● DOCUMENT EXCERPT:
BEGIN

President John Magufuli of Tanzania has died from heart complications, according to Samia Suluhu Hassan, his deputy.
In a statewide broadcast on Wednesday, Hassan broke the tragic news and said there would be 14 days of national mourning while flags would fly at half mast.
“It is with deep regret that I inform you that today we lost our brave leader, the president of the Republic of Tanzania, John Pombe Magufuli,” Hassan said.
He was last seen in public weeks ago, forcing the opposition to demand an update on his whereabouts.
The deceased, aged 61, passed on weeks after there were speculations that he had contracted coronavirus.
Magufuli had described COVID as a ruse and he refused to take measures to protect the citizens.
He paid less attention to COVID
He had questioned the efficacy of COVID vaccines and said his government had no plan to procure any shots for his country.
“We Tanzanians have not locked ourselves down, and I don’t expect to announce even a single day that we are implementing a lockdown because our God is still alive, and he will continue protecting us Tanzanians,” the late president once told a crowd.
“But we shall also continue taking precautions, including steaming. You steam, at the same time pray to God, and going on with your daily activities so that you eat well and your body builds immunity against the coronavirus.”
He grew up in a village in north-western Chato district along the shore of Lake Victoria.
His academic background
Born on October 29, 1959, Magufuli earned his master’s and doctorate degrees from the University of Dar es Salaam in 1994 and 2009, respectively. After a short stint of teaching at Sengerema Secondary School and later working as an industrial chemist, Magufuli went into politics under the ruling Chama Cha Mapinduzi (CCM) party.

END

● PROVIDED DATA:
BEGIN

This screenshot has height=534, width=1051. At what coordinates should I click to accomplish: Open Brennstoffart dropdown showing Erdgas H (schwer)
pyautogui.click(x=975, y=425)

END

● INSTRUCTIONS FOR THE TASK: Transcribe the Magufuli article from "His academic background" to "Mapinduzi (CCM) party.". The lines above come from a different source than the article.

● OUTPUT BELOW:
His academic background
Born on October 29, 1959, Magufuli earned his master’s and doctorate degrees from the University of Dar es Salaam in 1994 and 2009, respectively. After a short stint of teaching at Sengerema Secondary School and later working as an industrial chemist, Magufuli went into politics under the ruling Chama Cha Mapinduzi (CCM) party.